▶ What needs to be done: Could the data below please be reproduced word for word, without the pictures?

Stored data
%%
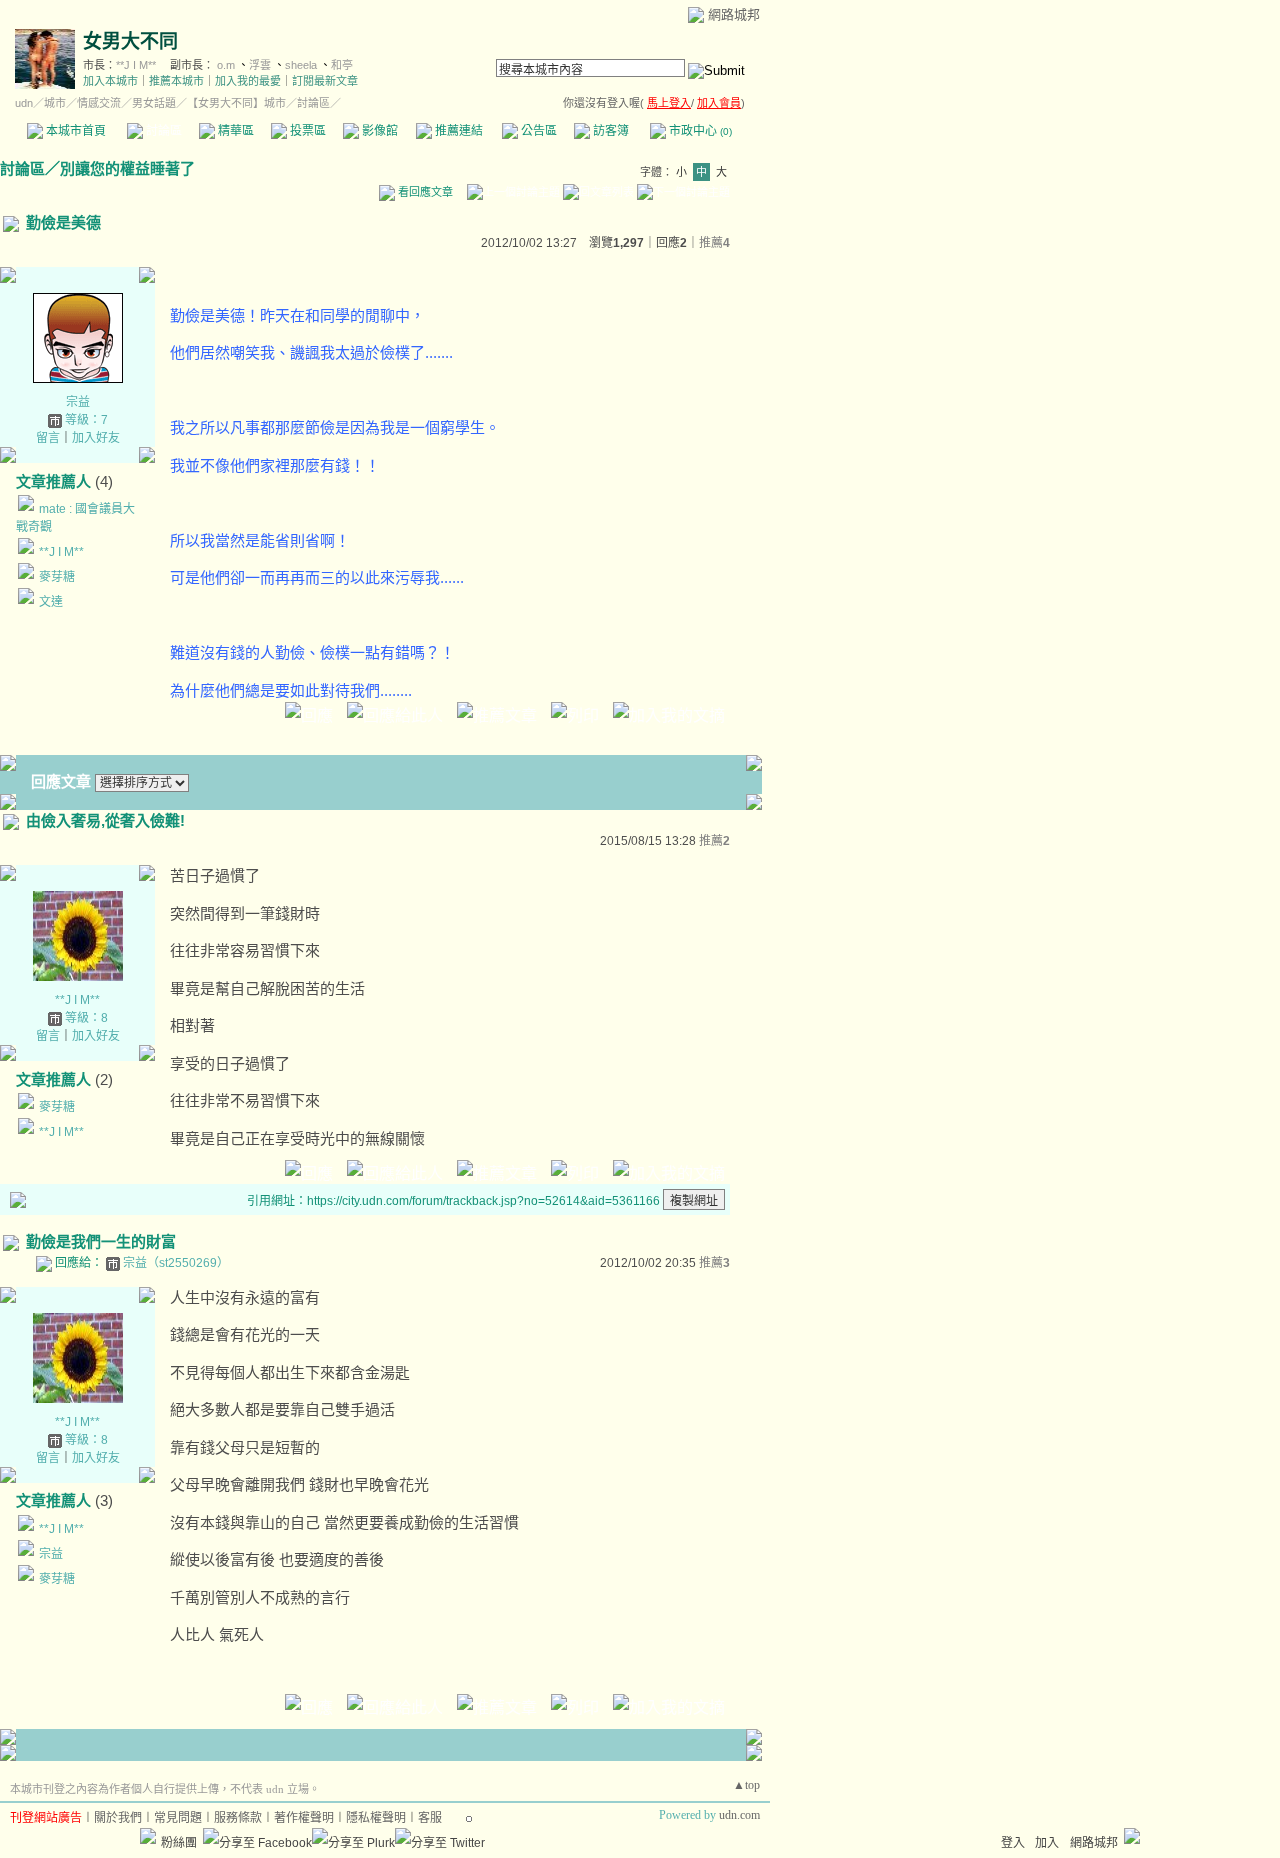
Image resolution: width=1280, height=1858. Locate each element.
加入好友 (96, 438)
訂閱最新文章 (325, 81)
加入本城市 (110, 81)
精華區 (234, 131)
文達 (51, 602)
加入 (1047, 1843)
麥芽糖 (57, 577)
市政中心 (699, 131)
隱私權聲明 (376, 1818)
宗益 (78, 402)
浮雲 (260, 65)
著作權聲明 (304, 1818)
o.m (226, 65)
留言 (48, 438)
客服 (430, 1818)
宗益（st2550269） (176, 1263)
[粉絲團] (148, 1836)
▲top (746, 1785)
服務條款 (238, 1818)
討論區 (162, 131)
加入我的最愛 (248, 81)
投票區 (306, 131)
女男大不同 (130, 41)
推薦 (714, 243)
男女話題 (154, 103)
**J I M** (136, 65)
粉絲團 (179, 1843)
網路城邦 (734, 14)
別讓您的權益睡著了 (127, 168)
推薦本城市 (176, 81)
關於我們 (118, 1818)
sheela (301, 65)
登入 (1013, 1843)
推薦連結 (457, 131)
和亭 (342, 65)
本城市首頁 (74, 131)
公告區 (537, 131)
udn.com (739, 1815)
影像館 (378, 131)
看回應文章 (424, 192)
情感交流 (99, 103)
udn (24, 103)
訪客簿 (609, 131)
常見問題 (178, 1818)
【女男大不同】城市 (236, 103)
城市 (55, 103)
%%
▶ Result:
Image resolution: width=1280, height=1858. Locate each element.
加入好友 (96, 438)
訂閱最新文章 (325, 81)
加入本城市 (110, 81)
精華區 (234, 131)
文達 (51, 602)
加入 (1047, 1843)
麥芽糖 (57, 577)
市政中心 (699, 131)
隱私權聲明 (376, 1818)
宗益 (78, 402)
浮雲 (260, 65)
著作權聲明 (304, 1818)
o.m (226, 65)
留言 (48, 438)
客服 (430, 1818)
宗益（st2550269） (176, 1263)
[粉絲團] (148, 1836)
▲top (746, 1785)
服務條款 (238, 1818)
討論區 (162, 131)
加入我的最愛 (248, 81)
投票區 (306, 131)
女男大不同 (130, 41)
推薦 (714, 243)
男女話題 (154, 103)
**J I M** (136, 65)
粉絲團 (179, 1843)
網路城邦 (734, 14)
別讓您的權益睡著了 (127, 168)
推薦本城市 (176, 81)
關於我們 (118, 1818)
sheela (301, 65)
登入 (1013, 1843)
推薦連結 (457, 131)
和亭 (342, 65)
本城市首頁 (74, 131)
公告區 (537, 131)
udn.com (739, 1815)
影像館 (378, 131)
看回應文章 (424, 192)
情感交流 (99, 103)
udn (24, 103)
訪客簿 (609, 131)
常見問題 (178, 1818)
【女男大不同】城市 (236, 103)
城市 (55, 103)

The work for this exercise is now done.